Exercise aim: Retype the records below, starting at the first line and ending at the line that contains "Action: tap(260, 628)".

Data for the task:
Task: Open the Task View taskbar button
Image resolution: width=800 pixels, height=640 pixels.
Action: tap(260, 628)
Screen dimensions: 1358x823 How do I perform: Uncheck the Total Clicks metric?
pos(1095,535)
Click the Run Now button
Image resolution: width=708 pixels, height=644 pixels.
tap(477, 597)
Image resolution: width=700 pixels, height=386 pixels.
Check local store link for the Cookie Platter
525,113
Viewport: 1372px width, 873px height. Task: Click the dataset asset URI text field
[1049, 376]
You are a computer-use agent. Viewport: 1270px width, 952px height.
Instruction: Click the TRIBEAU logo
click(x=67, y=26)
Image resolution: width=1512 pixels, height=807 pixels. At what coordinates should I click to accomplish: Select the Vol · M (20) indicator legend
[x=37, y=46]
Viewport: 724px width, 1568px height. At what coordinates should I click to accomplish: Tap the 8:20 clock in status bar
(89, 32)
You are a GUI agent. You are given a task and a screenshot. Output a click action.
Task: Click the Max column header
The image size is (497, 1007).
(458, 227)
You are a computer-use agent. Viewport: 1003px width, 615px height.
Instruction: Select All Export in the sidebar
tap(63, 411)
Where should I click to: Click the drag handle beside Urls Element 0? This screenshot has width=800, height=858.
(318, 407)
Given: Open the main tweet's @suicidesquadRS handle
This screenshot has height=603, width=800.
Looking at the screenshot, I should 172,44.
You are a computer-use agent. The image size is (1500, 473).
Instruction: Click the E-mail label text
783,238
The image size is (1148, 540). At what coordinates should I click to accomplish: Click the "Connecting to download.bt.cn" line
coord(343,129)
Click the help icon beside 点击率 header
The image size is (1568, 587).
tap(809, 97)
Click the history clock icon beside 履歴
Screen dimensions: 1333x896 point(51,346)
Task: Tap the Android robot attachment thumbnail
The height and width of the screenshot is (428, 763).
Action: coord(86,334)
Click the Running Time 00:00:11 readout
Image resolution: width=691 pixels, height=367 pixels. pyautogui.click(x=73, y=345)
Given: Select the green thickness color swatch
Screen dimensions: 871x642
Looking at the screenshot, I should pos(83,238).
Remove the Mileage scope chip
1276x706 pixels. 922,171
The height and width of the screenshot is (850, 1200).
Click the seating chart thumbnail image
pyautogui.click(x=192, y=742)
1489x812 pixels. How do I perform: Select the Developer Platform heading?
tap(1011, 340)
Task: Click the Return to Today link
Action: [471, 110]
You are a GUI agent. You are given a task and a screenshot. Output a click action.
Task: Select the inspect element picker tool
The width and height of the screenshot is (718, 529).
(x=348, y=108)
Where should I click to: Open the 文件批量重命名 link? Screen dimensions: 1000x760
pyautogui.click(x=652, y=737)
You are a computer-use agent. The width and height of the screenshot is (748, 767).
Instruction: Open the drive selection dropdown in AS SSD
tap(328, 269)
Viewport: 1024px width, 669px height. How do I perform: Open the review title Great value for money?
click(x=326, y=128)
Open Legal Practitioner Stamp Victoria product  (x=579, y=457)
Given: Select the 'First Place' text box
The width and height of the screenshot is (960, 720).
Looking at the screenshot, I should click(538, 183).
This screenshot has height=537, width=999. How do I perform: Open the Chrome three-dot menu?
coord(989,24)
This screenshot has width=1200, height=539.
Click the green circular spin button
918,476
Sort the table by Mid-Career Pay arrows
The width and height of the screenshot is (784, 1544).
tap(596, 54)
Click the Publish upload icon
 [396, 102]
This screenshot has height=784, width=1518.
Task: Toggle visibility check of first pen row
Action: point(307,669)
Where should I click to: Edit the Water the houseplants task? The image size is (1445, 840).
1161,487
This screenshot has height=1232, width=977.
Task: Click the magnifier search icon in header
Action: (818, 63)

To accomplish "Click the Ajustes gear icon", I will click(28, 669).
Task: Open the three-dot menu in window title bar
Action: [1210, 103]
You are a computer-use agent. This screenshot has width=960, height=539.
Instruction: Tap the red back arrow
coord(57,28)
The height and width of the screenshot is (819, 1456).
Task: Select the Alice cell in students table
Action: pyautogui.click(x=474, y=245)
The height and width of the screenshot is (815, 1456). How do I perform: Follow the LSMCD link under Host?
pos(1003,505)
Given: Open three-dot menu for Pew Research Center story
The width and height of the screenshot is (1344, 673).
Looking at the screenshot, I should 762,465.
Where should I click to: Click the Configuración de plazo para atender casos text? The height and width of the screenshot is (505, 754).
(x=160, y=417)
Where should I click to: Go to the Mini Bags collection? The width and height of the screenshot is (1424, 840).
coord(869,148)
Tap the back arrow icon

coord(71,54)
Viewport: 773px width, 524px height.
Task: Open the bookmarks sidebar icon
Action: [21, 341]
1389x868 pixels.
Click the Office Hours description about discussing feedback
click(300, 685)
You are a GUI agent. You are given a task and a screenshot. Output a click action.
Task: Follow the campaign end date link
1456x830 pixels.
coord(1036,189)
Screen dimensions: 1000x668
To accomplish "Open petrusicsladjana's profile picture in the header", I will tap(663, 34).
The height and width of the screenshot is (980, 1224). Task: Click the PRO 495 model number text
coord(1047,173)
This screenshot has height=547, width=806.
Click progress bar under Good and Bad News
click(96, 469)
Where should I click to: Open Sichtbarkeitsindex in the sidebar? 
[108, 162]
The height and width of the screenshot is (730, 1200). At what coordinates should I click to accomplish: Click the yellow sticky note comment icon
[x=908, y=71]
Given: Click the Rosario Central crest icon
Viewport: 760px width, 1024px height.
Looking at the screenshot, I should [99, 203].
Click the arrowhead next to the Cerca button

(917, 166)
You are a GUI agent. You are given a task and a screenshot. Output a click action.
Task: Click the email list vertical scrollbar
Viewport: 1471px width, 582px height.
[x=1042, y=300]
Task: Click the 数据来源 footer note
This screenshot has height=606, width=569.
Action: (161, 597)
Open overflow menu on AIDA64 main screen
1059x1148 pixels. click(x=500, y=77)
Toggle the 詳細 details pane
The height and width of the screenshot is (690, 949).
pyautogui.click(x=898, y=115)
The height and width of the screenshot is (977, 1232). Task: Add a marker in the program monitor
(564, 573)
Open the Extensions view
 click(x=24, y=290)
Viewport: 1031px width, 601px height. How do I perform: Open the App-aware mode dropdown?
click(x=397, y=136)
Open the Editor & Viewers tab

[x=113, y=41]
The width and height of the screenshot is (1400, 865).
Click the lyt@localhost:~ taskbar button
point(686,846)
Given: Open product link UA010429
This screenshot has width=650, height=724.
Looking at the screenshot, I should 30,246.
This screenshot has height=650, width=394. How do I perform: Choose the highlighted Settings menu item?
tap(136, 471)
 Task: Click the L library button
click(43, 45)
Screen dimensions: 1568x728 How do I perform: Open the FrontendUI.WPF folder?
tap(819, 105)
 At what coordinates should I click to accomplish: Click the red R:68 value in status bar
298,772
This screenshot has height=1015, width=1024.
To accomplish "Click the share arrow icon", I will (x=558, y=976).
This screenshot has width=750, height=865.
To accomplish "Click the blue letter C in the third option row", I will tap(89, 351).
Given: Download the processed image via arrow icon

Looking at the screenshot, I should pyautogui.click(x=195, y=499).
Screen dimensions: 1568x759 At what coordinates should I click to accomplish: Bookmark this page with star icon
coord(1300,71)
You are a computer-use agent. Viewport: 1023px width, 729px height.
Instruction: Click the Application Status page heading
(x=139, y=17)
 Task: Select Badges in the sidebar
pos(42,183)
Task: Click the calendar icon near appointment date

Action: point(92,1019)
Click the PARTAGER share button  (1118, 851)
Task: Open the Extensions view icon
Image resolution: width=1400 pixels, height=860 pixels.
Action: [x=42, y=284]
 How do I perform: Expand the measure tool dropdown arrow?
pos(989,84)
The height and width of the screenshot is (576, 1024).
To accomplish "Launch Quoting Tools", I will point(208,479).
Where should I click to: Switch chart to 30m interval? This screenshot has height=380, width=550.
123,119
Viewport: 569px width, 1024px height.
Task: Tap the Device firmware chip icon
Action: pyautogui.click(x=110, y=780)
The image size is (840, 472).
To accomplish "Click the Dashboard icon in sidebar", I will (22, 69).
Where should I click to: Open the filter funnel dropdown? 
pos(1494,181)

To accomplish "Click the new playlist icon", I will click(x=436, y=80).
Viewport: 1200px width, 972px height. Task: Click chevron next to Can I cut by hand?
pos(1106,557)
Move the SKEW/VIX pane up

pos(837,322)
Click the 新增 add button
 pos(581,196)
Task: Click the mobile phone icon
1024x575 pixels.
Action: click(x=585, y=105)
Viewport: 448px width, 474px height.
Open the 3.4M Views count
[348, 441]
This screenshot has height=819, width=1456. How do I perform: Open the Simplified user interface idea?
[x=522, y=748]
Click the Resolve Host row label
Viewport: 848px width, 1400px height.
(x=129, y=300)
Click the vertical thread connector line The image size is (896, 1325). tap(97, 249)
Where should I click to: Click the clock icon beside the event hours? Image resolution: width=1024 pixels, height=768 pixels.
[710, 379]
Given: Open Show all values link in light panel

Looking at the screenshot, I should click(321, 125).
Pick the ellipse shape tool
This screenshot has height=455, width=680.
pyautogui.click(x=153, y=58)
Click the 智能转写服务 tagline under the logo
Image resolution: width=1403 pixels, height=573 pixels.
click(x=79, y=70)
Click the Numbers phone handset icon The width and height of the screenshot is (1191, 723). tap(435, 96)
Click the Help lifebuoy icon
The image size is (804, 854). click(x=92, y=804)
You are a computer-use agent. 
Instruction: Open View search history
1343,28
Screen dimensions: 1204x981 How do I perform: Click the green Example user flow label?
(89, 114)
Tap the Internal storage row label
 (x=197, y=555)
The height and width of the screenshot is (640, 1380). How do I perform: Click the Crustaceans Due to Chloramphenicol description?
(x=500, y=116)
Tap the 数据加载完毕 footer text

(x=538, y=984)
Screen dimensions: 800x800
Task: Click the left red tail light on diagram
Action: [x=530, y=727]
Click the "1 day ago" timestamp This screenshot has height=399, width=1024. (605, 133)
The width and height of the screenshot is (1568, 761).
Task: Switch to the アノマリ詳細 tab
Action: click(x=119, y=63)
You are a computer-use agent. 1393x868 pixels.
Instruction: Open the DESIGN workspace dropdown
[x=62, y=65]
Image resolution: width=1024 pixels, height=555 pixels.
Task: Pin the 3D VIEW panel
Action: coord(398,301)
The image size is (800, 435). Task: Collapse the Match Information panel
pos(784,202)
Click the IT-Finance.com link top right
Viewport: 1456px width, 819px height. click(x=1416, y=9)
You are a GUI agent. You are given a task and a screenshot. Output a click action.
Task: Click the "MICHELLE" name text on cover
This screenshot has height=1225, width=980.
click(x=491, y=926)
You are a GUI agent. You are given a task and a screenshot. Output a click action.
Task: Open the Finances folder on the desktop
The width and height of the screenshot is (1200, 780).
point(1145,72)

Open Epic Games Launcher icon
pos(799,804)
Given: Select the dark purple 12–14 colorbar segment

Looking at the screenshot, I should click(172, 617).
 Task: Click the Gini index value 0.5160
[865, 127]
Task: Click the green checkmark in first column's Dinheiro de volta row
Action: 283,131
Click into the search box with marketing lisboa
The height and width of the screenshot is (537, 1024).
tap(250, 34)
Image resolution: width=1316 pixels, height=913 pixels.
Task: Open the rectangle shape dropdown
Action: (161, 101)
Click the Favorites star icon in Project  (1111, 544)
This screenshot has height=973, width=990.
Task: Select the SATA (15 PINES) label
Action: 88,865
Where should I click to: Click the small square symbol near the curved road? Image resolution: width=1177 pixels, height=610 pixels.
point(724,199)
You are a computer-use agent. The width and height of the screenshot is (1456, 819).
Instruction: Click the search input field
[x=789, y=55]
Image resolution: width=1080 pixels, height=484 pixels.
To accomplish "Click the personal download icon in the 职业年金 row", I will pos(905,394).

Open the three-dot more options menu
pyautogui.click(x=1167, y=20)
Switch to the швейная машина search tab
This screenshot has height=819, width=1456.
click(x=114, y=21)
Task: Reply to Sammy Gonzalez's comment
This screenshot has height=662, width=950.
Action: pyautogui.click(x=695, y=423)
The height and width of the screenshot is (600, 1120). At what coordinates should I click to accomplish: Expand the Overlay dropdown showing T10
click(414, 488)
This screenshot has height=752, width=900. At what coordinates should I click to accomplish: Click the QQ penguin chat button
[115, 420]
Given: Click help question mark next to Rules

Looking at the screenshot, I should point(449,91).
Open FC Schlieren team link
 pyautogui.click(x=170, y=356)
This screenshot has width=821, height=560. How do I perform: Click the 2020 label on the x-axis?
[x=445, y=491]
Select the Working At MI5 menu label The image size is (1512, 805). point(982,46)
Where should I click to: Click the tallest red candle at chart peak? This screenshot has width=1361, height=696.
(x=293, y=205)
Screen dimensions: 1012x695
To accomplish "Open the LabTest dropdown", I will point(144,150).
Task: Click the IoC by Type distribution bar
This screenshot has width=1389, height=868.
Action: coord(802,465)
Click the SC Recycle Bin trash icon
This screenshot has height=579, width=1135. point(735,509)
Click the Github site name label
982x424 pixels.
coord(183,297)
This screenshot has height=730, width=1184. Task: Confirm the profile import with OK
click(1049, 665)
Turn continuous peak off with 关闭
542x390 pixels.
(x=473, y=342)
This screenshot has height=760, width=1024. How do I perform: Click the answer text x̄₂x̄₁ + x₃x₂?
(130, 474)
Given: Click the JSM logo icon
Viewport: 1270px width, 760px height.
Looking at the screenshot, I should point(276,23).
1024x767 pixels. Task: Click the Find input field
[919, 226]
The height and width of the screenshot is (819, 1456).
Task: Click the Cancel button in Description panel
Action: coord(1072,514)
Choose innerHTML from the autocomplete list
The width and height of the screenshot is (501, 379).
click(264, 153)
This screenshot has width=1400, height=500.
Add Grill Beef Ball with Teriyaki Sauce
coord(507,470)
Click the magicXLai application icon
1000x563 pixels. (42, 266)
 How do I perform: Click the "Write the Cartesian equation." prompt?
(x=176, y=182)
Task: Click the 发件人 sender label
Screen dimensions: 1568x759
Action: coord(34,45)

Result:
Task: Open the Task View taskbar button
Image resolution: width=800 pixels, height=640 pixels.
Action: tap(260, 628)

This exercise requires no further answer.